Ma renommée grandissait. Lorsqu’on se raconta, sur les quais, comment Frank-le-Français avait tenté de me couler avec la goélette, comment je m’étais tenu sur le pont du Razzle-Dazzle, un fusil à deux coups dans les mains, tandis que je manœuvrais mon bateau à l’aide de mes pieds sans dévier de cap, comment, enfin, je l’obligeai à donner un coup de barre et à s’écarter de ma route, tous les gens du port déclarèrent qu’il y avait de l’étoffe en moi. Je continuai à leur montrer ce que j’avais dans le ventre. Certains jours je rentrais avec le Razzle-Dazzle chargé à lui seul de plus d’huîtres que toutes les autres embarcations à deux hommes. Une fois nous avions poussé notre incursion jusque dans la baie inférieure, et mon bateau fut le seul qui revint dès l’aube au mouillage de l’Ile des Asperges. Certain jeudi nous fîmes une course de nuit pour arriver au marché ; le Razzle-Dazzle, qui, pourtant, avait perdu son gouvernail, arriva le premier de la flotte, et c’est moi qui écumai le meilleur de la vente, le vendredi matin.
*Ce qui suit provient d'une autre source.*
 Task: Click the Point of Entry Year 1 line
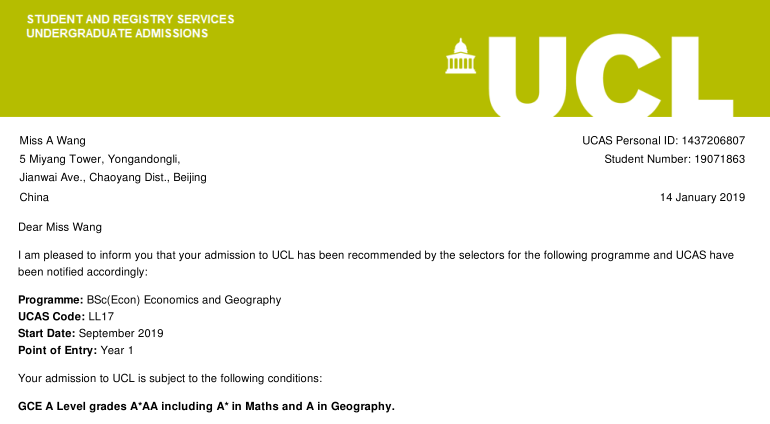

Enfin, une autre fois, je ramenai mon bateau de la baie supérieure avec un simple foc, parce que Scotty avait mis le feu à ma grand-voile. (Oui, c’était le Scotty de l’aventure de l’Idler. L’Irlandais avait succédé à l’Araignée, et Scotty, arrivant sur ces entrefaites, avait pris la place de l’Irlandais.)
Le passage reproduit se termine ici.